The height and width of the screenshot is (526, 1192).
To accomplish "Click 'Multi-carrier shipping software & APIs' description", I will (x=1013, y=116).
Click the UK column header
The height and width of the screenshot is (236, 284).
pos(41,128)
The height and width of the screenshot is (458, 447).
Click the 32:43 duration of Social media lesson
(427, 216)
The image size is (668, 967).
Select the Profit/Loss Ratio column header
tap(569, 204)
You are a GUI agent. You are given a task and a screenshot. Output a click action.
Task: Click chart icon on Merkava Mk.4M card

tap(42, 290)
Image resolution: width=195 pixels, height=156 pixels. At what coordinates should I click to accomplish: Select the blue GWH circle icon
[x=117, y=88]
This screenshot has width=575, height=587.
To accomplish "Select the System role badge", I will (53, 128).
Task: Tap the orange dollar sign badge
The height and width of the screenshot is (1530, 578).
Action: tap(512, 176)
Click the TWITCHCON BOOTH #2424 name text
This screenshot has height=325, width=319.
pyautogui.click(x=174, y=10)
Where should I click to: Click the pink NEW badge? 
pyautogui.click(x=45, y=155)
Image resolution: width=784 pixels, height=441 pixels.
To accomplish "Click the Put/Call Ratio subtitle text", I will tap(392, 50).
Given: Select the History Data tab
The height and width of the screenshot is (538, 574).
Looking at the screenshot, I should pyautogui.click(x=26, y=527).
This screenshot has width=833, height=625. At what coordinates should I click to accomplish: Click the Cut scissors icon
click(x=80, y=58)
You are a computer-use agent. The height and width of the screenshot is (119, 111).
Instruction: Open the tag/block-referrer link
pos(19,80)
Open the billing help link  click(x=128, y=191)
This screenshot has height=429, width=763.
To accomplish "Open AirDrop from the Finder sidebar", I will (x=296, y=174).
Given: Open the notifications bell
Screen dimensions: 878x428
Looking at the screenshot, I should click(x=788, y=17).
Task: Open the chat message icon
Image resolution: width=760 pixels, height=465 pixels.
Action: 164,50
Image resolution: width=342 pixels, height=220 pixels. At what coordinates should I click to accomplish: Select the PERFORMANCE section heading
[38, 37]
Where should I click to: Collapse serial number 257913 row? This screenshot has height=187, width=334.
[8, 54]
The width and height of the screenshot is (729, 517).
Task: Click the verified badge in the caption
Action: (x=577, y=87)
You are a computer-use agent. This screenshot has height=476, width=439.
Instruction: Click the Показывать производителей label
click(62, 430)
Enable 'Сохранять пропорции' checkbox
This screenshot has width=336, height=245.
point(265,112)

────────

▶ [The task]: Reproduce the data shown above exactly.

▶ [Response]:
The height and width of the screenshot is (526, 1192).
To accomplish "Click 'Multi-carrier shipping software & APIs' description", I will (x=1013, y=116).
Click the UK column header
The height and width of the screenshot is (236, 284).
pos(41,128)
The height and width of the screenshot is (458, 447).
Click the 32:43 duration of Social media lesson
(427, 216)
The image size is (668, 967).
Select the Profit/Loss Ratio column header
tap(569, 204)
You are a GUI agent. You are given a task and a screenshot. Output a click action.
Task: Click chart icon on Merkava Mk.4M card

tap(42, 290)
Image resolution: width=195 pixels, height=156 pixels. At what coordinates should I click to accomplish: Select the blue GWH circle icon
[x=117, y=88]
This screenshot has width=575, height=587.
To accomplish "Select the System role badge", I will (53, 128).
Task: Tap the orange dollar sign badge
The height and width of the screenshot is (1530, 578).
Action: tap(512, 176)
Click the TWITCHCON BOOTH #2424 name text
This screenshot has height=325, width=319.
pyautogui.click(x=174, y=10)
Where should I click to: Click the pink NEW badge? 
pyautogui.click(x=45, y=155)
Image resolution: width=784 pixels, height=441 pixels.
To accomplish "Click the Put/Call Ratio subtitle text", I will tap(392, 50).
Given: Select the History Data tab
The height and width of the screenshot is (538, 574).
Looking at the screenshot, I should pyautogui.click(x=26, y=527).
This screenshot has width=833, height=625. At what coordinates should I click to accomplish: Click the Cut scissors icon
click(x=80, y=58)
You are a computer-use agent. The height and width of the screenshot is (119, 111).
Instruction: Open the tag/block-referrer link
pos(19,80)
Open the billing help link  click(x=128, y=191)
This screenshot has height=429, width=763.
To accomplish "Open AirDrop from the Finder sidebar", I will (x=296, y=174).
Given: Open the notifications bell
Screen dimensions: 878x428
Looking at the screenshot, I should click(x=788, y=17).
Task: Open the chat message icon
Image resolution: width=760 pixels, height=465 pixels.
Action: 164,50
Image resolution: width=342 pixels, height=220 pixels. At what coordinates should I click to accomplish: Select the PERFORMANCE section heading
[38, 37]
Where should I click to: Collapse serial number 257913 row? This screenshot has height=187, width=334.
[8, 54]
The width and height of the screenshot is (729, 517).
Task: Click the verified badge in the caption
Action: (x=577, y=87)
You are a computer-use agent. This screenshot has height=476, width=439.
Instruction: Click the Показывать производителей label
click(62, 430)
Enable 'Сохранять пропорции' checkbox
This screenshot has width=336, height=245.
point(265,112)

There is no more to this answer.